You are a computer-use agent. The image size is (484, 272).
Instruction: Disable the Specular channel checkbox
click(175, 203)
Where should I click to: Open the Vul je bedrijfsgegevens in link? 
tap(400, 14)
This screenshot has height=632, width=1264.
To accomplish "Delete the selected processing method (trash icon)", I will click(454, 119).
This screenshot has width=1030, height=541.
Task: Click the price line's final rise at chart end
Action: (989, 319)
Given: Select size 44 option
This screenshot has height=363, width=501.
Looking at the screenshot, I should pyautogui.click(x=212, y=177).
::::::::::
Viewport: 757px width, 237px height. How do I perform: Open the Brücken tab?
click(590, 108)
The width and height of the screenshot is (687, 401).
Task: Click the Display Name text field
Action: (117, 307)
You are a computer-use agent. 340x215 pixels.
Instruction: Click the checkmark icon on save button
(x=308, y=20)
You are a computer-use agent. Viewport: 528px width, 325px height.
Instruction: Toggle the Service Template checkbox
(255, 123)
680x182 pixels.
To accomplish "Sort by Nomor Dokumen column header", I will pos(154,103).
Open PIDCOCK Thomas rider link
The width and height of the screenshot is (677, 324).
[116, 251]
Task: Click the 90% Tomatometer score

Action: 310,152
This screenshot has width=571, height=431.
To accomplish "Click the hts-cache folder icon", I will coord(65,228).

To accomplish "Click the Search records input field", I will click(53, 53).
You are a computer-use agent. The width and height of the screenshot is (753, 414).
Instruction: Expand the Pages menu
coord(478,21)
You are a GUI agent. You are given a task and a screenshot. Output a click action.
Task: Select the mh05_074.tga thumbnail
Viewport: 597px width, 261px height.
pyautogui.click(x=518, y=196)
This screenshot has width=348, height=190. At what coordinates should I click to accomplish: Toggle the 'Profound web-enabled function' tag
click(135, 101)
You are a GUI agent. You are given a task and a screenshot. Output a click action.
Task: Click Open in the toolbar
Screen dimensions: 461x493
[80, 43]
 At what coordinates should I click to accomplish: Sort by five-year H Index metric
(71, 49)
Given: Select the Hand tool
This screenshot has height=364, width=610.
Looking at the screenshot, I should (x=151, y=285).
::::::::::
Exercise details |
Among the records above, only the lines between the line holding "You are a computer-use agent. The image" and the line holding "Given: Select size 44 option", inclusive, are to be output, exactly as written.

Task answer |
You are a computer-use agent. The image size is (484, 272).
Instruction: Disable the Specular channel checkbox
click(175, 203)
Where should I click to: Open the Vul je bedrijfsgegevens in link? 
tap(400, 14)
This screenshot has height=632, width=1264.
To accomplish "Delete the selected processing method (trash icon)", I will click(454, 119).
This screenshot has width=1030, height=541.
Task: Click the price line's final rise at chart end
Action: (989, 319)
Given: Select size 44 option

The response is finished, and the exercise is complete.